The Blair–Brown deal (or Granita Pact) was an alleged gentlemen's agreement made between the British politicians Tony Blair and Gordon Brown in the summer of 1994. It is widely believed the two met in the now-defunct Granita restaurant in Islington, London, following the death of Labour Party leader John Smith on 12 May, and Brown agreed, in return for certain promises, that he would stand aside to allow Blair to become leader of the party, and possible future prime minister.[1][2][3][4]
According to several authors, Gordon Brown agreed not to stand in the 1994 Labour Party leadership election,[2][3] effectively giving Blair a clear run and allowing him to lead Labour into the next UK general election (which was eventually held in 1997). In return, it was agreed that Brown would be granted wide powers over domestic policy in a Blair administration.
Further, according to a widely-held belief, Blair also agreed that, if he acceded to the position of Prime Minister of the United Kingdom, he would stay in the job for an unspecified but not indefinite period of time. He would then resign and support Brown to follow him as Labour Party leader and prime minister.[1] The Labour Party does not select its leader by allowing the outgoing leader to choose or name a successor, but anticipation of Blair's strong endorsement contributed to Brown being the inevitable successor.

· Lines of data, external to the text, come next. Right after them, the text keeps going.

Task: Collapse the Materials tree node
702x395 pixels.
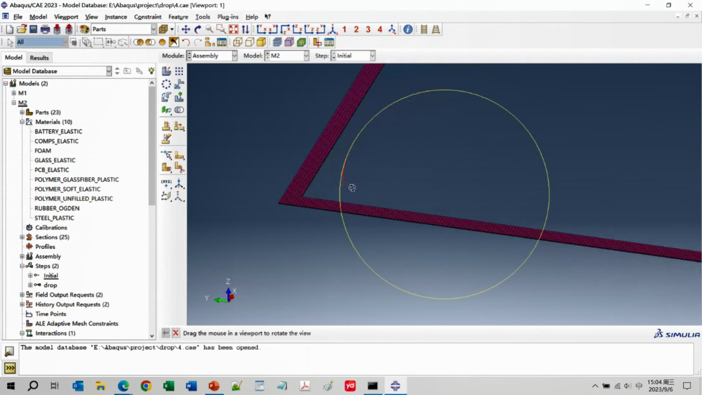Action: (x=22, y=122)
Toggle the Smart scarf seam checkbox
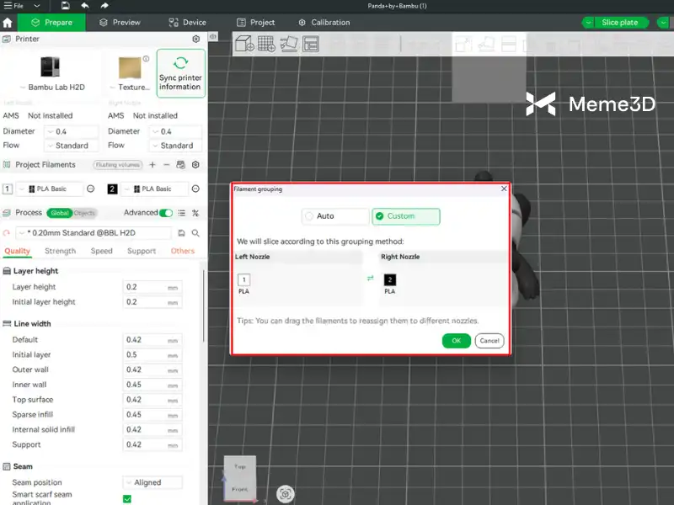The width and height of the screenshot is (674, 505). click(127, 499)
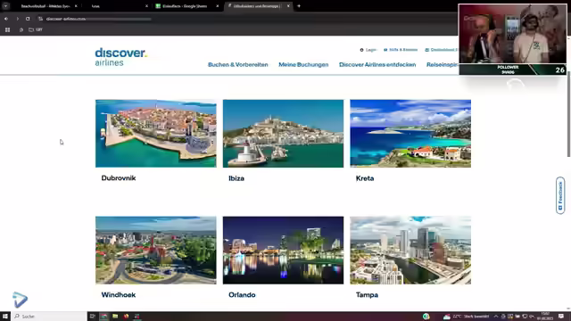The image size is (571, 321).
Task: Select the Kreta destination image
Action: (410, 134)
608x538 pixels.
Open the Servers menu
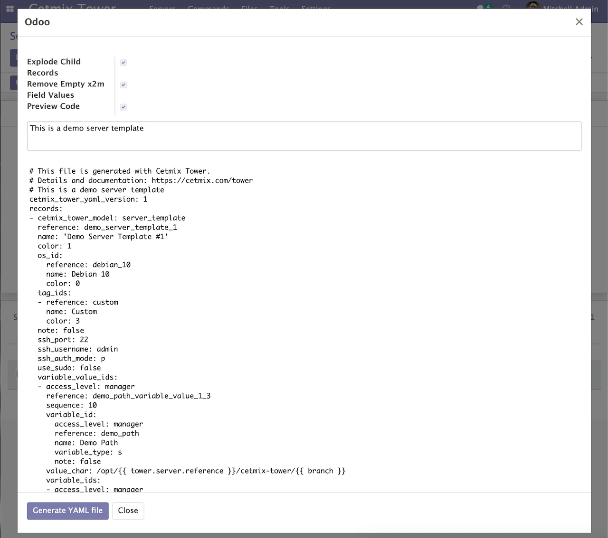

The existence of the deal was publicly dismissed by Blair, Brown and many of their associates for several years, prompting much speculation as to what, if anything, was agreed.[4] The Guardian published a written note in June 2003 which, it claimed, outlined the policy areas proposed by Brown that Blair would commit to as part of the deal, namely a "fairness agenda" consisting of "social justice, employment opportunities and skills" under a Labour government.[5] In October 2003, columnist Tom Brown told the BBC TV station that Gordon Brown had informed him of the deal the day after it had allegedly been made. Tom Brown said to BBC Radio Scotland:
I'm in absolutely no doubt there was a deal since Gordon phoned me the morning after it was made and told me about it. But at the same time I also believe that both men left the restaurant with a different version of the deal in their minds. They hadn't actually written it down on paper. Gordon believed Blair would step down about now actually, and Blair believed that he... hadn't committed himself to any timetable.[6]
A 2007 Dispatches programme entitled "Gordon Brown — Fit For Office?" claimed that Gordon Brown felt betrayed after losing support from Peter Mandelson and other friends and that this lack of support, rather than any deal, made him decide not to run for the leadership.[7]

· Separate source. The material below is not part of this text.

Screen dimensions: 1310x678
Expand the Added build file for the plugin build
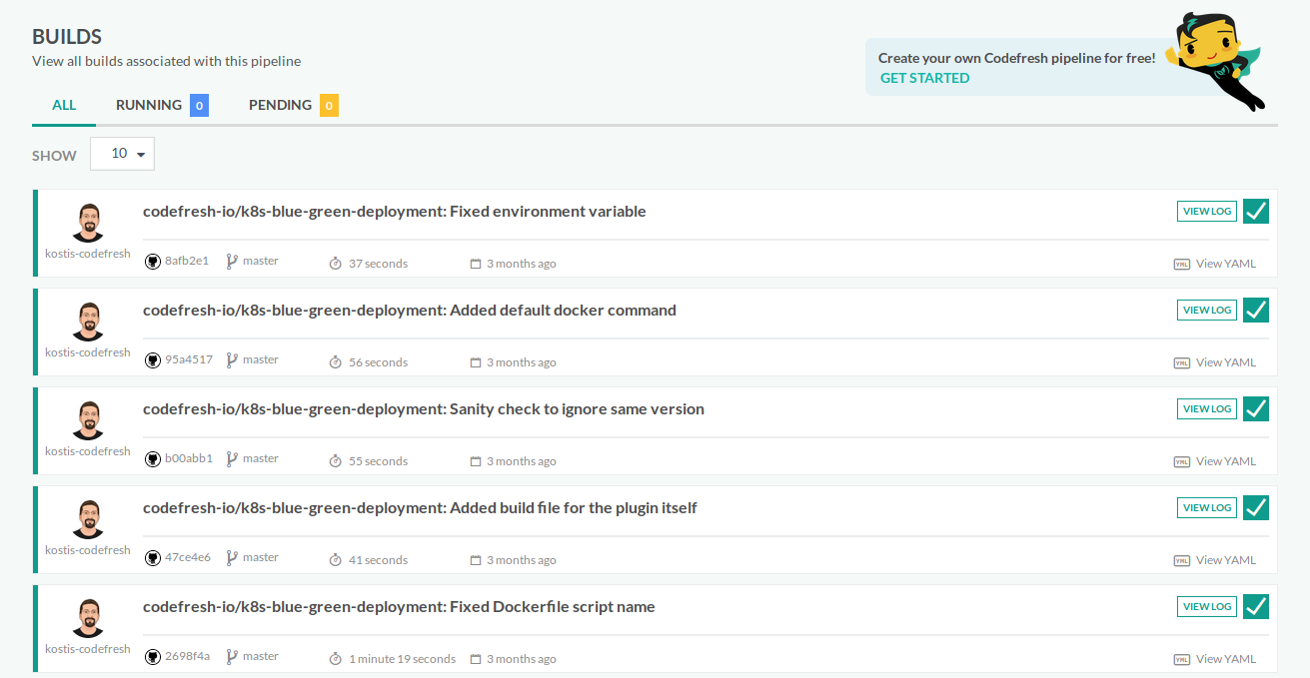pyautogui.click(x=420, y=508)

In a televised interview by Piers Morgan in 2010, Brown admitted that he deferred contesting the Labour leadership and that Blair had promised to hand over power to him at a later point, but that the two men later fought bitterly after—from Brown's perspective—Blair failed to keep to his end of the bargain.[8] Brown also stated that the deal had not been made in Granita but had been struck before the men met in the restaurant.[9] In her autobiography, Cherie Blair claims that the deal took place at a neighbour's home, not at Granita.[10]

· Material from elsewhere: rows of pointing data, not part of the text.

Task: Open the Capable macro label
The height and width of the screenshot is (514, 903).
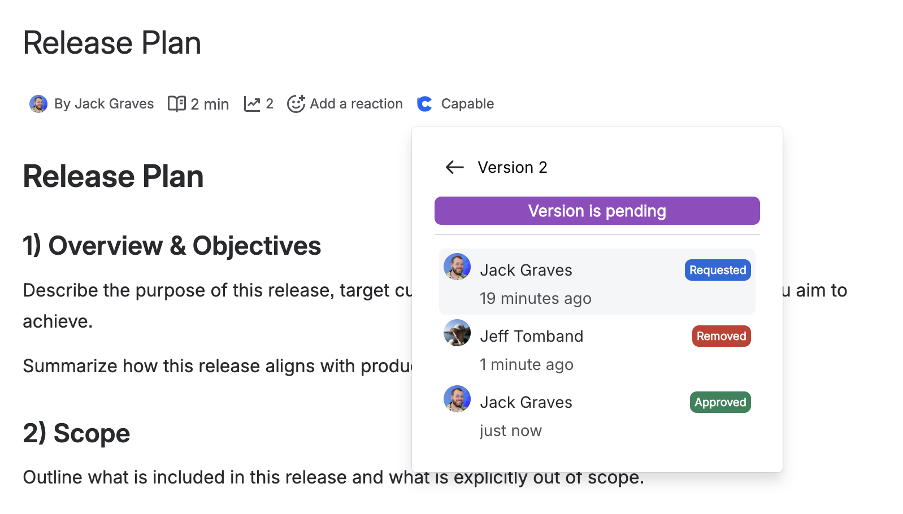Action: click(467, 104)
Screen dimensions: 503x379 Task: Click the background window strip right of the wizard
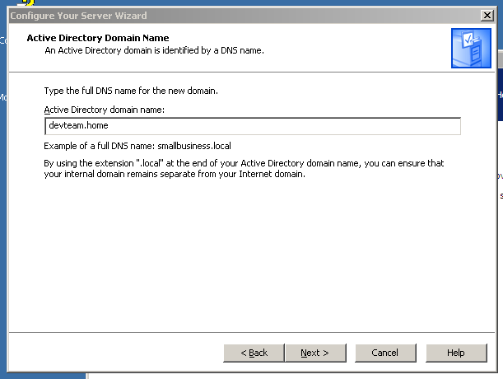[x=500, y=247]
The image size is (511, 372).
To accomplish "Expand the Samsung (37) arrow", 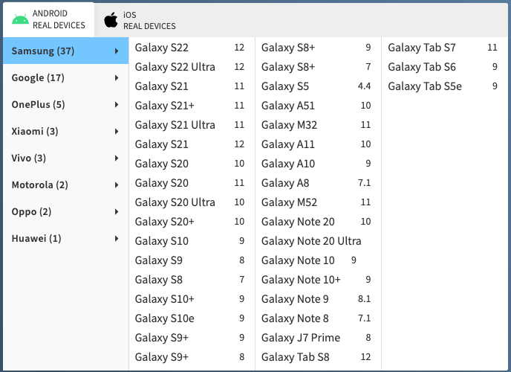I will (x=117, y=51).

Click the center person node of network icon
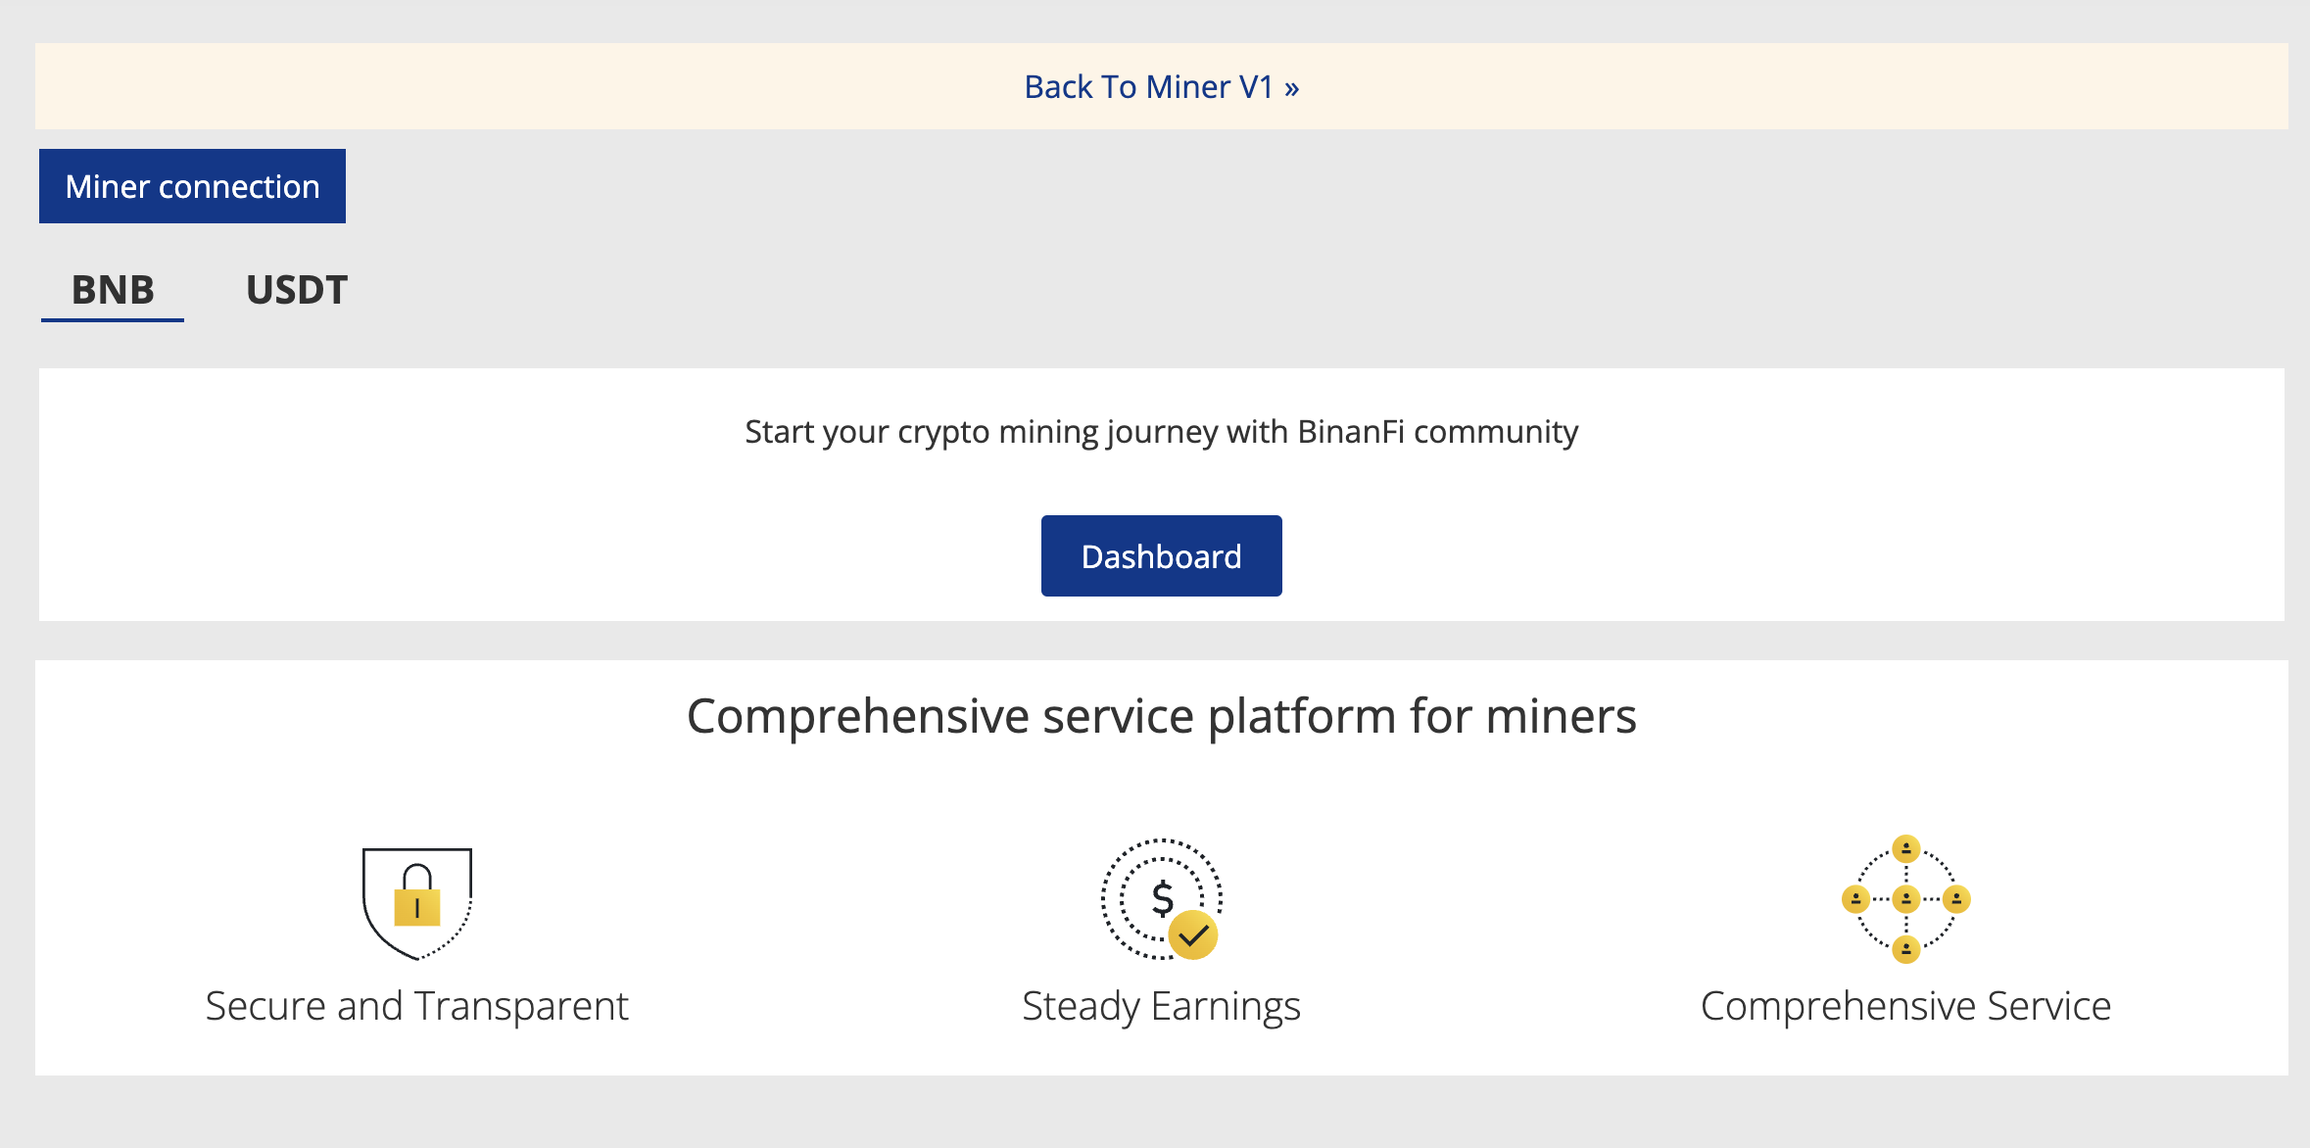1905,899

An account of the pact between the two politicians was presented in detail in the 2001 book The Rivals: The Intimate Story of a Political Marriage written by BBC journalist James Naughtie. The relationship between Blair and Brown from the years 1983 to 1994—culminating in an in-depth dramatisation of the Granita meeting—was the focus of a 2003 made-for-television film directed by Stephen Frears and written by Peter Morgan, based in part upon Naughtie's book. The film, titled The Deal, starred Michael Sheen as Tony Blair and David Morrissey as Gordon Brown. A caption in the opening titles (directly inspired—according to Frears—by the identical epigraph at the start of the 1969 film Butch Cassidy and the Sundance Kid)[11] informed viewers that "much of what follows is true".[12]